Venezuela: The Failure of Socialism (Yet Again)

Protests in Venezuela || Photo from Diario Contraste

Just a decade ago, Hugo Chavez’s Venezuela was lauded by the left as a shining example of a successful socialism. However, over the past two years, Venezuela has slipped into the status of “not real socialism,” after the inevitable failure of Chavez’s destructive policies. A common tactic of apologists is to blame the failure of the socialist regime on Nicolás Maduro—Chavez’s successor. This view is intellectually dishonest; it was Chavez’s policies that led the Venezuelan state to the brink of collapse.

Chavez appeased the masses by offering them both state-subsidized necessities and luxuries from oil profits. The socialist government, naturally, holds a monopoly on the production and sale of oil in Venezuela. Chavez’s biggest blunder was stifling economic diversification, which led to an accelerated decline when oil prices fell in 2014. The government was no longer able to provide the “bread and circus” the people came to rely on and the people responded by voting for the opposition in the 2015 parliamentary elections, where they took a supermajority in the nearly powerless body. The implosion of the rentier state in Venezuela has led to instability and violent backlash from the Venezuelan public.
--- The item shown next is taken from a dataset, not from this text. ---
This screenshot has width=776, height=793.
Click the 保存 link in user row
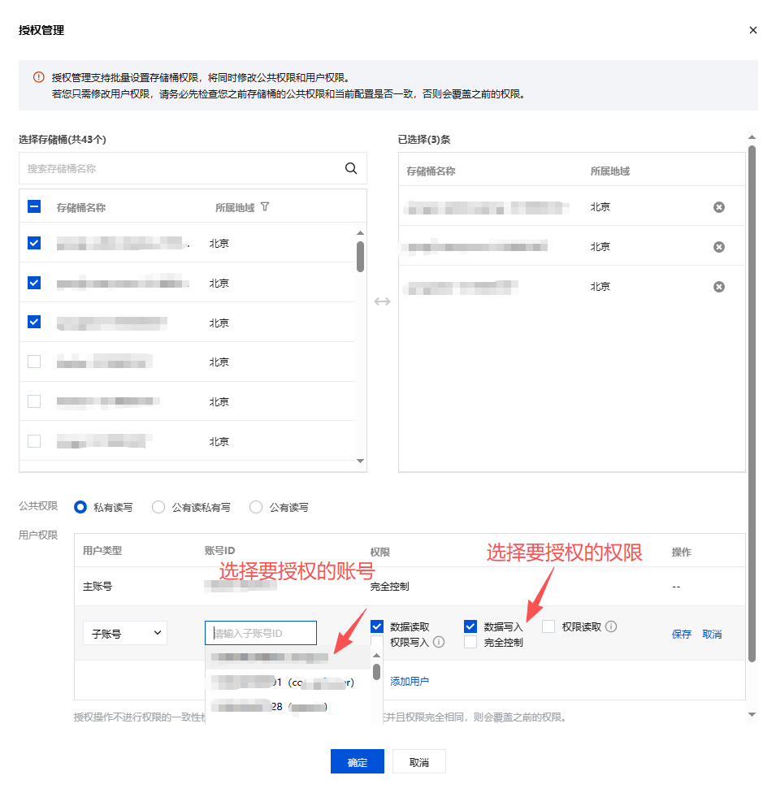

Maduro’s approval rating has descended to 21%, as opposed to around 45% when he took office in 2013. He retains his grasp on power through brute force with the use of state authorities and government sponsored militias. In response, Venezuelans have risen up in both violently and nonviolently against their authoritarian government. The most recent example was the symbolic referendum on July 17th opposing Maduro’s most recent power grab. Riots have been commonplace since the delay of the elections last September and escalated to a critical level when rioters bombed a government building, pushing the country further toward an inevitable civil war.

Some say it is imperative we intervene to assist in Maduro’s ouster, but I say it would be completely unproductive. Intervention would only support the narrative pushed by state propaganda and enable socialists and their apologists to blame the failure of their system on the “evil imperialist United States” rather than allowing the inherent flaws of socialism to expose themselves.